Reeve Shields and Jennie Spring.
The name Jennie Spring still made Janie queasy. She felt that she had barely escaped demolition; she was a building that had been scheduled to be blown up. The switch was still there, and Jennie Spring was still an explosive device.
Janie changed the subject. “Let’s do one for you, Sarah-Charlotte.” Janie drew a rectangle for another wedding invitation. “You still have a crush on Alec, don’t you?”

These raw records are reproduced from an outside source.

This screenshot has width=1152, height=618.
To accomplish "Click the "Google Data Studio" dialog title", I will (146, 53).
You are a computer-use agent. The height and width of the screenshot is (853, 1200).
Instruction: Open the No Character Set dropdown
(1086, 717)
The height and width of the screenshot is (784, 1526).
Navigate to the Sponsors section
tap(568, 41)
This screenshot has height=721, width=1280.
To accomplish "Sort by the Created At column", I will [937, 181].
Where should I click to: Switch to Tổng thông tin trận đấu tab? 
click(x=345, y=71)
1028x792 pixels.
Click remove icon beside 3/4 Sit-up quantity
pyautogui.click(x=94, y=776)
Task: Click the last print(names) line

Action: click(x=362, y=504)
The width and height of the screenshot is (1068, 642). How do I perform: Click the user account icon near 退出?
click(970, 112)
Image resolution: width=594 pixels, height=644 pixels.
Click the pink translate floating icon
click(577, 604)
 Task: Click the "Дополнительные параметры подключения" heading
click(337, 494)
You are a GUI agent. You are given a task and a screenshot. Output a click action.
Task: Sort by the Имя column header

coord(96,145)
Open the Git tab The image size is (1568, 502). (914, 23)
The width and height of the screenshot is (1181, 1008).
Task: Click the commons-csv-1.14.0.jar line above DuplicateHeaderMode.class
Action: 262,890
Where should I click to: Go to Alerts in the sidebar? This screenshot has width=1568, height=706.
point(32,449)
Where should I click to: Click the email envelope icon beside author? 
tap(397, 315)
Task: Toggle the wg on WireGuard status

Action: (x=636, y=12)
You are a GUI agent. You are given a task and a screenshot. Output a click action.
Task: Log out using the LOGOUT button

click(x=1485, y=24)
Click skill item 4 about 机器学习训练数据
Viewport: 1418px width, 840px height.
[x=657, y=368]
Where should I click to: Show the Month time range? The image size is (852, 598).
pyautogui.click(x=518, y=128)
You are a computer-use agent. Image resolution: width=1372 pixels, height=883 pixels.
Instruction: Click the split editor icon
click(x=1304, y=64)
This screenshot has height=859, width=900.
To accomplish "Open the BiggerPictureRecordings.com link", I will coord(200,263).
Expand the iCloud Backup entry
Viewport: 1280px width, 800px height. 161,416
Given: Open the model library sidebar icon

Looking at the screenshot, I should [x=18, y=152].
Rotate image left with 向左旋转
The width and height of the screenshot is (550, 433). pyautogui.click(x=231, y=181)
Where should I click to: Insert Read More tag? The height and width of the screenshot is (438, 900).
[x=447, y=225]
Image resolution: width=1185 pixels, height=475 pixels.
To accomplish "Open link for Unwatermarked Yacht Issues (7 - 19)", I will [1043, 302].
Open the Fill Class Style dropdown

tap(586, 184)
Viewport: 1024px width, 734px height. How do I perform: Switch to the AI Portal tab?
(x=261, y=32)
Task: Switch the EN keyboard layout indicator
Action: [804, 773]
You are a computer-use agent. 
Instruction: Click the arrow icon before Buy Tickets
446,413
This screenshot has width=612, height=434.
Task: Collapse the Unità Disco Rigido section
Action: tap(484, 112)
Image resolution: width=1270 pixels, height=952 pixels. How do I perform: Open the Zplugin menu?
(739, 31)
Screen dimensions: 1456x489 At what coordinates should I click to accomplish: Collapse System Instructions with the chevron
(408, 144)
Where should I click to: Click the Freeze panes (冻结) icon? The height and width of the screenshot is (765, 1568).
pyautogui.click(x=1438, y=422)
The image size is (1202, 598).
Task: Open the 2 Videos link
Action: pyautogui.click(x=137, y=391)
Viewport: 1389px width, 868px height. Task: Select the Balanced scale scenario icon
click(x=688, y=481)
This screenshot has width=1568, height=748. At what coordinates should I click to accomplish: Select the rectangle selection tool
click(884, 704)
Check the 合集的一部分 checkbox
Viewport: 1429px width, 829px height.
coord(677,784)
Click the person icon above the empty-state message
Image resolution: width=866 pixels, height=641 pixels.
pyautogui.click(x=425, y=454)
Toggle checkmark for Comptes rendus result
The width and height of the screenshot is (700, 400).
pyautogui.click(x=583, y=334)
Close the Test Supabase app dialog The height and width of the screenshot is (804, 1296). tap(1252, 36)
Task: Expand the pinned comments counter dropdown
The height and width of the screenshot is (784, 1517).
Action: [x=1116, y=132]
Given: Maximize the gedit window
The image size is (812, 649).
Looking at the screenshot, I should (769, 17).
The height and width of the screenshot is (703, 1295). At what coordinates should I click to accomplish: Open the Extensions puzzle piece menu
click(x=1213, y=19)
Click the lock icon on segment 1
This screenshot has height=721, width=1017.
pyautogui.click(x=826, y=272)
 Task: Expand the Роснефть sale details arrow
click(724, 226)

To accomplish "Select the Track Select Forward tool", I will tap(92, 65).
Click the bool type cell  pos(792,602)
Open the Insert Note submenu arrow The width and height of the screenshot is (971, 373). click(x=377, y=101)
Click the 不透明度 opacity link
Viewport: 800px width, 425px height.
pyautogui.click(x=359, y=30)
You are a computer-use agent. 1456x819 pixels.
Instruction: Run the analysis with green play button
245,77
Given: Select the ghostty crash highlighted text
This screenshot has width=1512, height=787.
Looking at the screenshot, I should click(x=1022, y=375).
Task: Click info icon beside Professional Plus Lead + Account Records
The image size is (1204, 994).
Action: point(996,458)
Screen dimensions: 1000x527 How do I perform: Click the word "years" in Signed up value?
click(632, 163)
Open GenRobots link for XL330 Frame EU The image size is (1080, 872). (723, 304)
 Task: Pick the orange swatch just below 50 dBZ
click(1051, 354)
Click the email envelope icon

“Yes, but not on wedding invitations. His last name is too hideous. Kinkle. Ugh. He’s going to have to take my name instead.”
“Sarah-Charlotte Kinkle. I don’t know, it has kind of an interesting sound. Nobody would forget you.”
Sarah-Charlotte was insulted. “I will have such a spectacular career that nobody will forget me anyhow.”
“Cool. What will you do?”
“I don’t know yet, but I’ll do it better than anybody.” Sarah-Charlotte turned to the beginning of the magazine and studied the masthead. “Editor-in-chief,” she said. “That’s a possibility. I’ll put out a magazine so startling it will change the wedding world.”
Janie giggled. “I don’t think brides want to be startled.” Janie would have been happy to stay on frothy subjects, but Sarah-Charlotte, of course, got sick of it, stopped being subtle and said, “So what exactly is happening in New Jersey, Janie?”
New Jersey was code for the Other Family. The Biological Family. The Springs.
The Springs had actually visited Janie, in this very house. Well, the kids, of course, not the parents. The parents she had dumped were not ready to visit the parents she preferred. But Stephen, Jodie and the twins had come twice. Amazingly, her Spring brothers and sister seemed peaceful about the two families.